▼

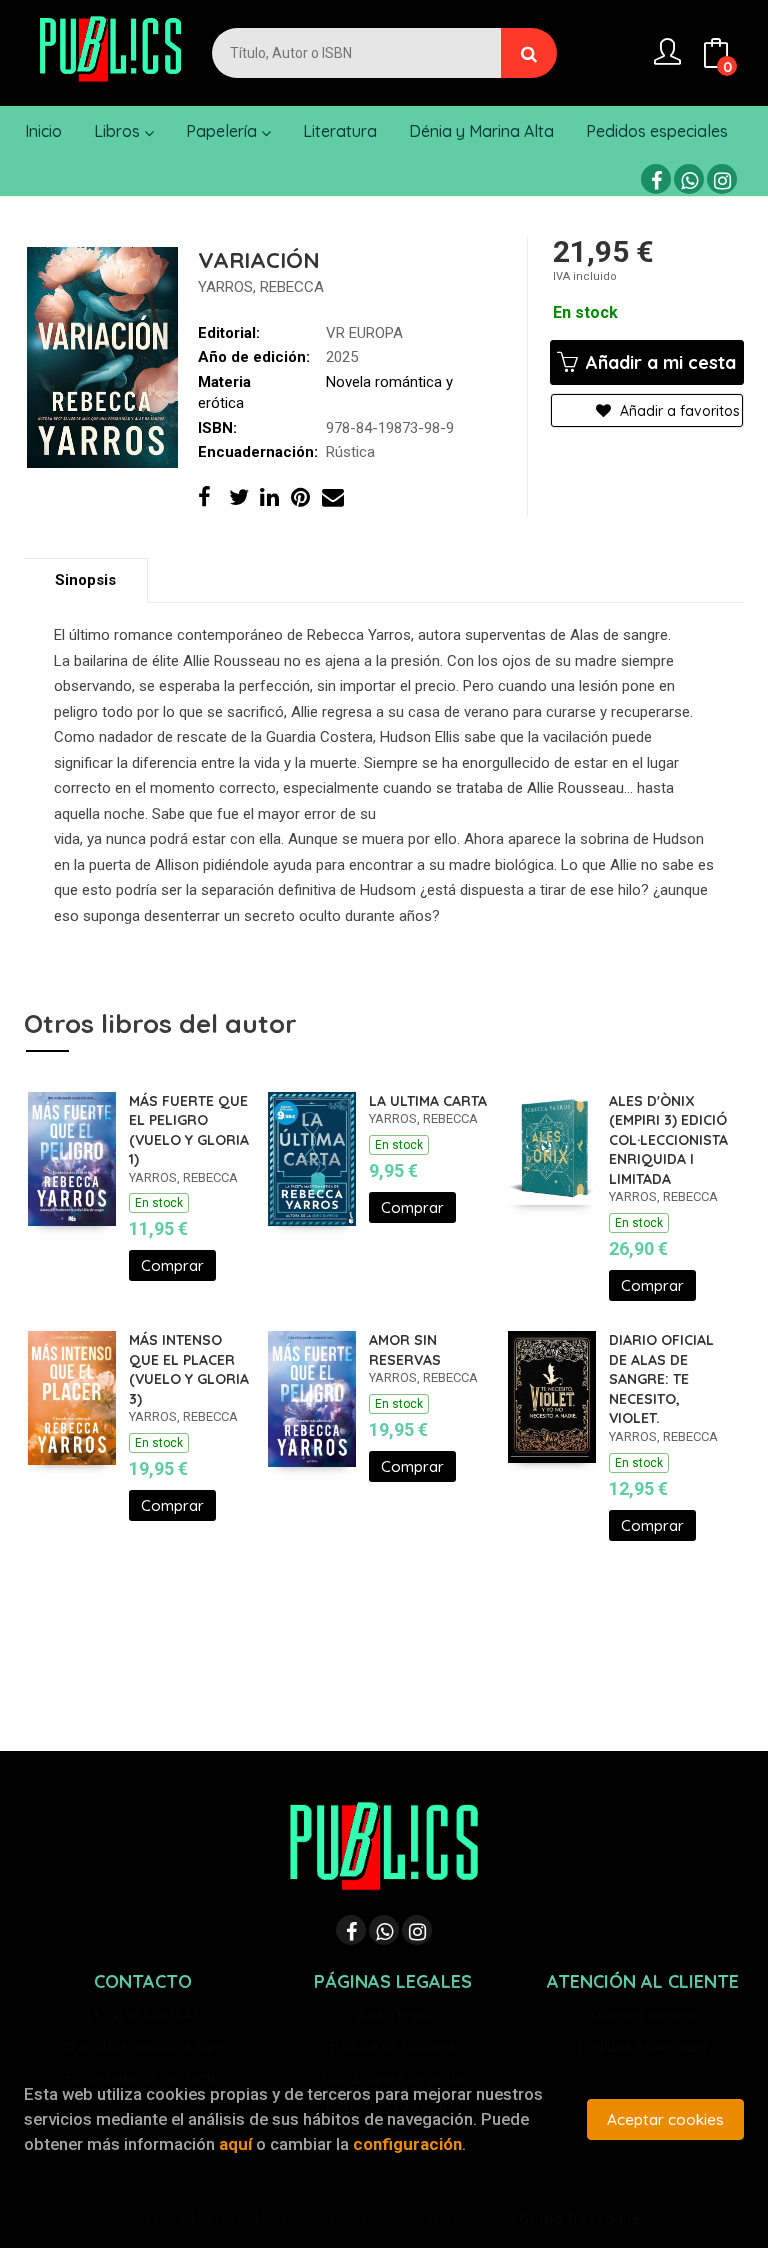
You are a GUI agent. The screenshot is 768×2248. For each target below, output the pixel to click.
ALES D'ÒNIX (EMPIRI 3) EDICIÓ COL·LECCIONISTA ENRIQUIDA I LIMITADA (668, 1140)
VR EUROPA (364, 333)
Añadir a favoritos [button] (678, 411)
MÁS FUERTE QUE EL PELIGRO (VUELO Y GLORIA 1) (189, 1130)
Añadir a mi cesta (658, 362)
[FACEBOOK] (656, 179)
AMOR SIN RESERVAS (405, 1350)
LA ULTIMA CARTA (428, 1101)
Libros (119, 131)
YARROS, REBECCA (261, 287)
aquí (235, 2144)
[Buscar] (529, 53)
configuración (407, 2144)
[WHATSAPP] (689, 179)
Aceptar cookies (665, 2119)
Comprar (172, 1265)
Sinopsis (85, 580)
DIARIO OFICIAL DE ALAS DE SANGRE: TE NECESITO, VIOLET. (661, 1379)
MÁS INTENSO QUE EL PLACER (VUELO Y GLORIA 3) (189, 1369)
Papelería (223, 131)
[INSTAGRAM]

▲
▼

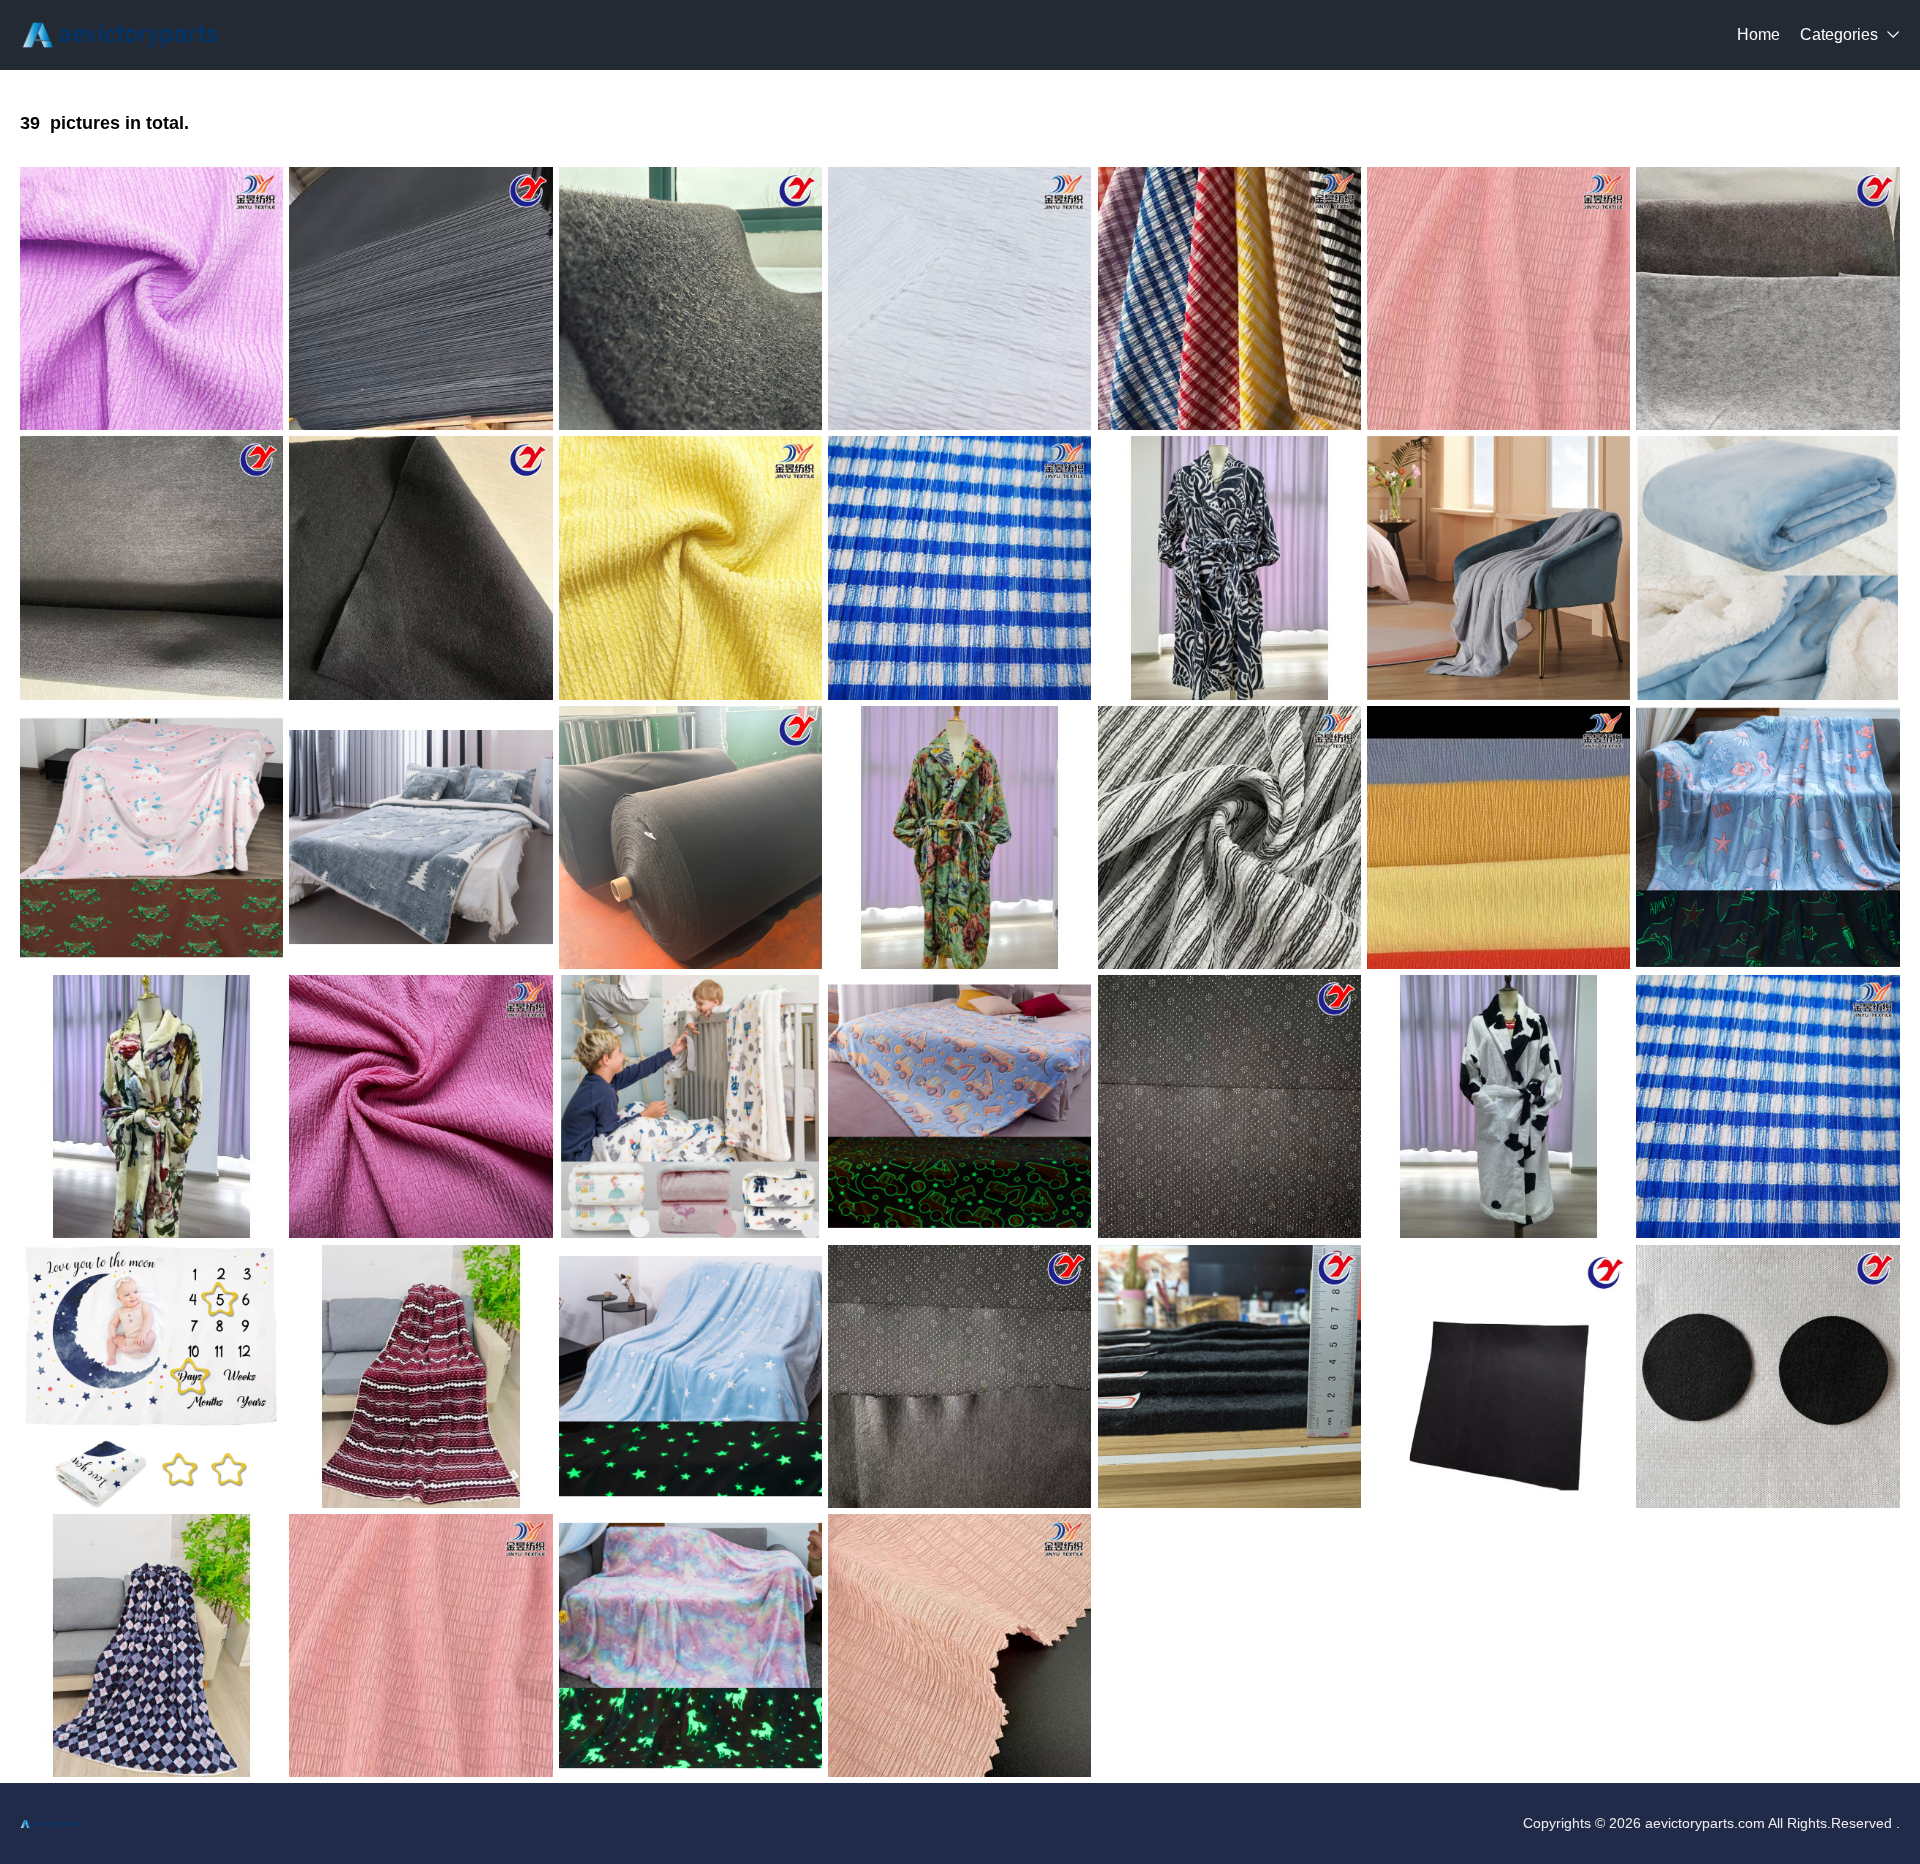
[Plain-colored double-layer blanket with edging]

▲

* Exercise details:
Everything above from the line containing "You are a GUI" down to the line containing "Comprar (172, 1265)" should be copied exactly, both end lines included, and nothing else.

* Your solution:
You are a GUI agent. The screenshot is 768×2248. For each target below, output the pixel to click.
ALES D'ÒNIX (EMPIRI 3) EDICIÓ COL·LECCIONISTA ENRIQUIDA I LIMITADA (668, 1140)
VR EUROPA (364, 333)
Añadir a favoritos [button] (678, 411)
MÁS FUERTE QUE EL PELIGRO (VUELO Y GLORIA 1) (189, 1130)
Añadir a mi cesta (658, 362)
[FACEBOOK] (656, 179)
AMOR SIN RESERVAS (405, 1350)
LA ULTIMA CARTA (428, 1101)
Libros (119, 131)
YARROS, REBECCA (261, 287)
aquí (235, 2144)
[Buscar] (529, 53)
configuración (407, 2144)
[WHATSAPP] (689, 179)
Aceptar cookies (665, 2119)
Comprar (172, 1265)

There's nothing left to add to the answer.